Congresso em Paris à procura de respostas Como evangelizar nas cidades? Como anunciar Jesus Cristo nos dias de hoje? Como não deixar apagar a chama cristã nas grandes cidades? Em Paris, na última semana de Outubro, juntaram-se cerca de três mil pessoas, entre as quais cerca de duzentos portugueses, à procura de uma resposta.

A Cidade das Luzes, ao contrário de Viena em 2003, quase não deu por nada, apesar dos grupos, principalmente de jovens, que pela cidade liam a Bíblia em voz alta, interpelavam as pessoas que passavam com frases como “Deus ama-te” ou assistiam e rezavam em concertos de rock. Nas palavras do jornalista do Público António Marujo, em Paris, “a ideia de organizar um acontecimento que mexesse com as pessoas da grande metrópole não tem passado de uma boa intenção”. “Parece só convencer quem está convencido”. No entanto, para lá desta “espécie de folclore religioso”, em que “o acento é colocado na epiderme”, foram chegando ecos interessantes das comunicações proferidas no congresso.

Os cristãos estão verdadeiramente evangelizados?

D. José Policarpo afirmou que “não é antidemocrático ser testemunha da fé”. E D. Manuel Clemente secundou essa afirmação: “Antidemocrático seria eu não me interessar pelos outros. Ou seja, saber que Jesus é o sinal da minha esperança e não O dar a conhecer”. “Antes, evangelizar significava ir pregar para terras longínquas. Hoje, percebemos que a distância ocorre nas nossas terras, entre as pessoas que estão ao nosso lado e que não conhecem Cristo”, afirmou o bispo auxiliar de Lisboa.

O problema está enunciado. Falta saber como resolvê-lo. Numa entrevista ao Diário de Notícias, Alfredo Teixeira, professor da Universidade Católica Portuguesa e participante no congresso, deu algumas pistas do que deve ser um cristianismo urbano: “Não há estratégia pastoral eficaz se não se tiver em conta que a cidade é plural também nos modos de identificação cristã. A Igreja tem de perceber que o católico constrói o seu caminho e que tem de lhe oferecer propostas diversas para ele o traçar. E tem de saber acolher as pessoas, independentemente do estado de adesão e fé em questão.

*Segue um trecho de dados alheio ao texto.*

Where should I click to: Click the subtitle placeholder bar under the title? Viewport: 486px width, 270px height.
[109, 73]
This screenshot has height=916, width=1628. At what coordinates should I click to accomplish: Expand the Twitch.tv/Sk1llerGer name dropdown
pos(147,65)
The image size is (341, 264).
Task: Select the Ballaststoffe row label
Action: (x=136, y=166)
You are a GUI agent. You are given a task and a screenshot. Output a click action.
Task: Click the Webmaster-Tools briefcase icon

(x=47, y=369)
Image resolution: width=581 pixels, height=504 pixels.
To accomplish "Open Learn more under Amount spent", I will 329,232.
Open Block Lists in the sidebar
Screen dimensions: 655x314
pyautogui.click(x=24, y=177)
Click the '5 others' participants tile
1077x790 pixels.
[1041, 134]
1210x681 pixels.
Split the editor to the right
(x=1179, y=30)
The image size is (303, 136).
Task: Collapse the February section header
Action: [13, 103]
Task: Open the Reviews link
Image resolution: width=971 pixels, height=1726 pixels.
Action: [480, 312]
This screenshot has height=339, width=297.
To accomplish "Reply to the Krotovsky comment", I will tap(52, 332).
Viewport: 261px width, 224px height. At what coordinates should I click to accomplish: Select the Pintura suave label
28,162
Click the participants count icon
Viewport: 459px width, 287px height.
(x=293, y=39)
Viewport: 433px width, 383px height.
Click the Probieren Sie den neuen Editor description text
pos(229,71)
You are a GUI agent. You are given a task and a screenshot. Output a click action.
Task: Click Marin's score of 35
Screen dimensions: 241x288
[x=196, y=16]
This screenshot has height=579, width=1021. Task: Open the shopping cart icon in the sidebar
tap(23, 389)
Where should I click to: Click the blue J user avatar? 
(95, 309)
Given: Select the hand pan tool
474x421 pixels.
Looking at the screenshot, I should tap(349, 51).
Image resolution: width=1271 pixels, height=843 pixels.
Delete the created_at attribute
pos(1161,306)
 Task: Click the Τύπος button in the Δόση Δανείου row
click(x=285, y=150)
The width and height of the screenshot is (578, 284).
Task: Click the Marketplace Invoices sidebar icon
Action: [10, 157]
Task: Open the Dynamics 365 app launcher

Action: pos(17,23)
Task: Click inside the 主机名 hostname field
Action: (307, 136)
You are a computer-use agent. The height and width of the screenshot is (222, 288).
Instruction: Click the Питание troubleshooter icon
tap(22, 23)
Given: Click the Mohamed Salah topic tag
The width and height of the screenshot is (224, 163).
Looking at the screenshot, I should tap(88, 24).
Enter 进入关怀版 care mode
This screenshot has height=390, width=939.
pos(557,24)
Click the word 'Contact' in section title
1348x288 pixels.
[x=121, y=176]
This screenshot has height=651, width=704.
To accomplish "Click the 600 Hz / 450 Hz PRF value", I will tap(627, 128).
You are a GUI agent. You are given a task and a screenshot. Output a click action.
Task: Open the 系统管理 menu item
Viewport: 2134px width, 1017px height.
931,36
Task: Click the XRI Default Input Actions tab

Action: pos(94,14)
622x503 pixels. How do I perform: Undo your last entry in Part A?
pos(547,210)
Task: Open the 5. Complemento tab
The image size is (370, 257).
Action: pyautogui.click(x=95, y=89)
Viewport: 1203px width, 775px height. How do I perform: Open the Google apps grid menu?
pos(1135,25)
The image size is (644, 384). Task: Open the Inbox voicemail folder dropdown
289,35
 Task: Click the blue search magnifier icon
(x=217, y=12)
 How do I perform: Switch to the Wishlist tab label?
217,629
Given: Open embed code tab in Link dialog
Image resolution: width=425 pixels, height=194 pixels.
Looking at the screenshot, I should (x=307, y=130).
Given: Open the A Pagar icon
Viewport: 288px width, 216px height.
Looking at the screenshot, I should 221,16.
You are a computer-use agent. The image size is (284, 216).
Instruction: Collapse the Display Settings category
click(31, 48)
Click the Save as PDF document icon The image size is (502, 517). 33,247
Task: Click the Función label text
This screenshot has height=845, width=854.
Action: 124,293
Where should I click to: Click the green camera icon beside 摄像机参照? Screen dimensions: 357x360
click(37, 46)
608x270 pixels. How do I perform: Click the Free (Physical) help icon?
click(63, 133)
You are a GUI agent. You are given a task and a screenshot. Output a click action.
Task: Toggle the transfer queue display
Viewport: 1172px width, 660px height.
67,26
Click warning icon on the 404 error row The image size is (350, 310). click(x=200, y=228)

Essa sensibilidade ainda falta”. Enzo Bianchi, padre italiano, por seu turno, questionou se os cristãos estão verdadeiramente evangelizados “ao ponto de chegarem a ser evangelizadores eficazes”; e acrescentou que, afinal, a Igreja pode estar a criar ateus: “A questão séria é que não sejam os próprios cristãos e as Igrejas – pelas suas atitudes desumanas e intolerantes, pela prática da auto-suficiência e da não escuta – a produzir ateus”. No Outono de 2005, em Lisboa, o debate continua.

Congresso da Nova Evangelização

Próxima etapa: Lisboa 2005

O Congresso Internacional para a Nova Evangelização (ICNE, inglês) é a resposta de cinco cardeais ao apelo de João Paulo II na década de 1980: “A Europa precisa de uma nova evangelização”. José Policarpo, de Lisboa, Jean-Marie Lustiger, de Paris, Godfried Dannells, de Bruxelas, Cristoph Schonborn, de Viena, e Peter Erdo, de Budapeste, decidiram então realizar um congresso sobre como evangelizar a Europa descristianizada. De certa forma, trata-se de um único congresso com cinco etapas, duas já realizadas: Viena, em 2003, e Paris, de 23 de Outubro a 1 de Novembro deste ano.

A próxima etapa será em Lisboa, em Outubro/Novembro de 2005. Em 2006, o congresso vai para Bruxelas. A última etapa será na Hungria: Budapeste 2007.